"""
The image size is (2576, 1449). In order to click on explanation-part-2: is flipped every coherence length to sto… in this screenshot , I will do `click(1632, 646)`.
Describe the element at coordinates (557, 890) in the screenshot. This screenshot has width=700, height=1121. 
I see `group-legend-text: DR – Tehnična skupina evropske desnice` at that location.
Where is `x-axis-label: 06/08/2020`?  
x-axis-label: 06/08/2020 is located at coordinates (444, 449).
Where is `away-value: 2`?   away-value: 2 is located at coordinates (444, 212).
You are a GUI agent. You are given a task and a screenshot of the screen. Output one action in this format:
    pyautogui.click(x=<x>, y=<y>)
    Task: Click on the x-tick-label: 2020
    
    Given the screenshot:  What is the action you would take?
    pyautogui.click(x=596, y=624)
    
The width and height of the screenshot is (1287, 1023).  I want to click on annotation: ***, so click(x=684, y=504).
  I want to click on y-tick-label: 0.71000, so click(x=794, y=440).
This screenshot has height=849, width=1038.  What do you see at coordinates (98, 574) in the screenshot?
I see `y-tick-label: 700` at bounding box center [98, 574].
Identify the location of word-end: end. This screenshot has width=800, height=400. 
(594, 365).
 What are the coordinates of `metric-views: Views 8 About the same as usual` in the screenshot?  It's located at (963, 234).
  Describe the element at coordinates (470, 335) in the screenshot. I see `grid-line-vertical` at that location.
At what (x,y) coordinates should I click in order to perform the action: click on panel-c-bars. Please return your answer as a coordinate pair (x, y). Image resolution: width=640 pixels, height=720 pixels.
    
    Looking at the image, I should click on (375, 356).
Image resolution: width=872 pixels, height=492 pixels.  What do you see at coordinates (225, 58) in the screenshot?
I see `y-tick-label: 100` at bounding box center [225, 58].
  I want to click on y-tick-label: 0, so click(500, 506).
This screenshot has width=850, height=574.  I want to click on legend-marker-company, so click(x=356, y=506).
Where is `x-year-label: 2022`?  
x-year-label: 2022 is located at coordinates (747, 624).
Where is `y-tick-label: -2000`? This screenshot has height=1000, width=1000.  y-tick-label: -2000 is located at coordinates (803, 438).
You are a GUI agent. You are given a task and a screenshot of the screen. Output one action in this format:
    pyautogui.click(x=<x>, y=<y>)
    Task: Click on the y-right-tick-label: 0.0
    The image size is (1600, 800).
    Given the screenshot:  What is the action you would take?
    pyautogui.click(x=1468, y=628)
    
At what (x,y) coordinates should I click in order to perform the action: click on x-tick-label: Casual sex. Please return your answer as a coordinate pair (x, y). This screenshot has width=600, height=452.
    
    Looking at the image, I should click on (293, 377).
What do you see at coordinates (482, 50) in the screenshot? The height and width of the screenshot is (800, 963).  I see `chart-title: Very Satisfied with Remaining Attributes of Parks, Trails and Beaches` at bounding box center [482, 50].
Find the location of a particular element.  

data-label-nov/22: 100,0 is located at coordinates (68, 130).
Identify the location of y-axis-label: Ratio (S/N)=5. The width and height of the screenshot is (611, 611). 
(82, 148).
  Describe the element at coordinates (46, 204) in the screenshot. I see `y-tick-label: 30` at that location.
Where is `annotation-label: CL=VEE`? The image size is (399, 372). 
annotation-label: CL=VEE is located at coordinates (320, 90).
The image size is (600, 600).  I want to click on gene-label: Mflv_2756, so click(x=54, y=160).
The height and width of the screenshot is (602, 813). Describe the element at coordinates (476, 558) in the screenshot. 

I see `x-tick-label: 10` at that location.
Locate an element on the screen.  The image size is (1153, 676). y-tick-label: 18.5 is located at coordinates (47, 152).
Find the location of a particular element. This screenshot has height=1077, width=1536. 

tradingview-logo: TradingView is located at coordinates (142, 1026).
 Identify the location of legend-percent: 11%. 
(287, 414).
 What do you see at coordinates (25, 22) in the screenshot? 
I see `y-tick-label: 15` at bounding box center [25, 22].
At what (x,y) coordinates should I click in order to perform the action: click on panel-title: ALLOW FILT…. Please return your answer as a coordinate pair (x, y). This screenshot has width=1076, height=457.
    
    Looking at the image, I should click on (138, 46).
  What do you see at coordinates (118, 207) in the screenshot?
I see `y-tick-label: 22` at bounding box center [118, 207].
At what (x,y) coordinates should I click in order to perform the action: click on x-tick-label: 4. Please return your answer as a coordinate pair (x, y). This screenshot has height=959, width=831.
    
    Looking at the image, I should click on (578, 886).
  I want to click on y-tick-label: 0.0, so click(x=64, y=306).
"""
Rewrite all the rows above with "coordinate pair" changed to "point" and leave everything else as it is.

The image size is (2576, 1449). In order to click on explanation-part-2: is flipped every coherence length to sto… in this screenshot , I will do `click(1632, 646)`.
Describe the element at coordinates (557, 890) in the screenshot. This screenshot has width=700, height=1121. 
I see `group-legend-text: DR – Tehnična skupina evropske desnice` at that location.
Where is `x-axis-label: 06/08/2020`?  
x-axis-label: 06/08/2020 is located at coordinates (444, 449).
Where is `away-value: 2`?   away-value: 2 is located at coordinates (444, 212).
You are a GUI agent. You are given a task and a screenshot of the screen. Output one action in this format:
    pyautogui.click(x=<x>, y=<y>)
    Task: Click on the x-tick-label: 2020
    
    Given the screenshot:  What is the action you would take?
    pyautogui.click(x=596, y=624)
    
The width and height of the screenshot is (1287, 1023).  I want to click on annotation: ***, so click(x=684, y=504).
  I want to click on y-tick-label: 0.71000, so click(x=794, y=440).
This screenshot has height=849, width=1038.  What do you see at coordinates (98, 574) in the screenshot?
I see `y-tick-label: 700` at bounding box center [98, 574].
Identify the location of word-end: end. This screenshot has width=800, height=400. 
(594, 365).
 What are the coordinates of `metric-views: Views 8 About the same as usual` in the screenshot?  It's located at (963, 234).
  Describe the element at coordinates (470, 335) in the screenshot. I see `grid-line-vertical` at that location.
At what (x,y) coordinates should I click in order to perform the action: click on panel-c-bars. Please return your answer as a point (x, y). Image resolution: width=640 pixels, height=720 pixels.
    
    Looking at the image, I should click on (375, 356).
Image resolution: width=872 pixels, height=492 pixels.  What do you see at coordinates (225, 58) in the screenshot?
I see `y-tick-label: 100` at bounding box center [225, 58].
  I want to click on y-tick-label: 0, so click(500, 506).
This screenshot has width=850, height=574.  I want to click on legend-marker-company, so click(x=356, y=506).
Where is `x-year-label: 2022`?  
x-year-label: 2022 is located at coordinates (747, 624).
Where is `y-tick-label: -2000`? This screenshot has height=1000, width=1000.  y-tick-label: -2000 is located at coordinates (803, 438).
You are a GUI agent. You are given a task and a screenshot of the screen. Output one action in this format:
    pyautogui.click(x=<x>, y=<y>)
    Task: Click on the y-right-tick-label: 0.0
    The image size is (1600, 800).
    Given the screenshot:  What is the action you would take?
    pyautogui.click(x=1468, y=628)
    
At what (x,y) coordinates should I click in order to perform the action: click on x-tick-label: Casual sex. Please return your answer as a point (x, y). This screenshot has width=600, height=452.
    
    Looking at the image, I should click on (293, 377).
What do you see at coordinates (482, 50) in the screenshot? The height and width of the screenshot is (800, 963).  I see `chart-title: Very Satisfied with Remaining Attributes of Parks, Trails and Beaches` at bounding box center [482, 50].
Find the location of a particular element.  

data-label-nov/22: 100,0 is located at coordinates (68, 130).
Identify the location of y-axis-label: Ratio (S/N)=5. The width and height of the screenshot is (611, 611). 
(82, 148).
  Describe the element at coordinates (46, 204) in the screenshot. I see `y-tick-label: 30` at that location.
Where is `annotation-label: CL=VEE`? The image size is (399, 372). 
annotation-label: CL=VEE is located at coordinates (320, 90).
The image size is (600, 600).  I want to click on gene-label: Mflv_2756, so click(x=54, y=160).
The height and width of the screenshot is (602, 813). Describe the element at coordinates (476, 558) in the screenshot. 

I see `x-tick-label: 10` at that location.
Locate an element on the screen.  The image size is (1153, 676). y-tick-label: 18.5 is located at coordinates (47, 152).
Find the location of a particular element. This screenshot has height=1077, width=1536. 

tradingview-logo: TradingView is located at coordinates (142, 1026).
 Identify the location of legend-percent: 11%. 
(287, 414).
 What do you see at coordinates (25, 22) in the screenshot? 
I see `y-tick-label: 15` at bounding box center [25, 22].
At what (x,y) coordinates should I click in order to perform the action: click on panel-title: ALLOW FILT…. Please return your answer as a point (x, y). This screenshot has width=1076, height=457.
    
    Looking at the image, I should click on (138, 46).
  What do you see at coordinates (118, 207) in the screenshot?
I see `y-tick-label: 22` at bounding box center [118, 207].
At what (x,y) coordinates should I click in order to perform the action: click on x-tick-label: 4. Please return your answer as a point (x, y). This screenshot has height=959, width=831.
    
    Looking at the image, I should click on (578, 886).
  I want to click on y-tick-label: 0.0, so click(x=64, y=306).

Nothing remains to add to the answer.